* Problem requirements *
Pictures stay out of the copy; set down each line of the listing below exactly.

* Records shown *

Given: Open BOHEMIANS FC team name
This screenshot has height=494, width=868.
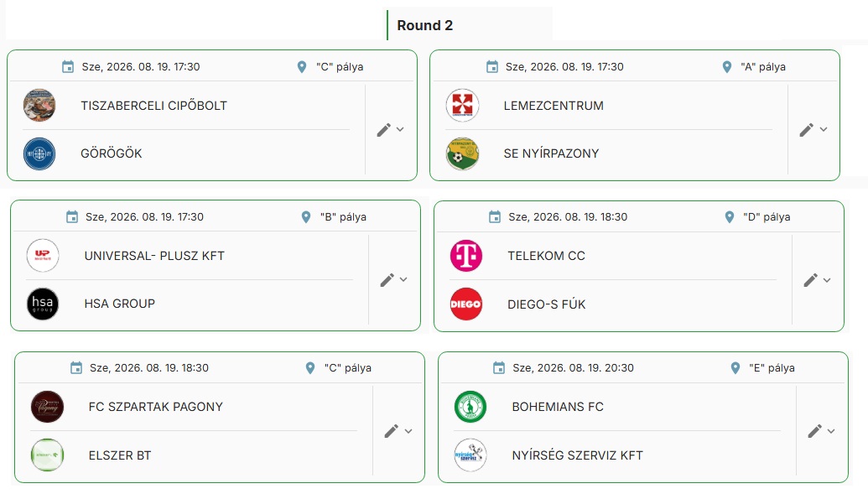Looking at the screenshot, I should pyautogui.click(x=558, y=407).
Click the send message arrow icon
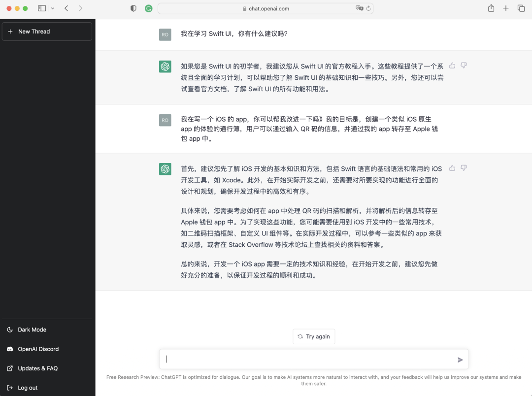 coord(460,360)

* Reply *
Given: Open BOHEMIANS FC team name
This screenshot has height=494, width=868.
Looking at the screenshot, I should pyautogui.click(x=558, y=407).
Click the send message arrow icon
 coord(460,360)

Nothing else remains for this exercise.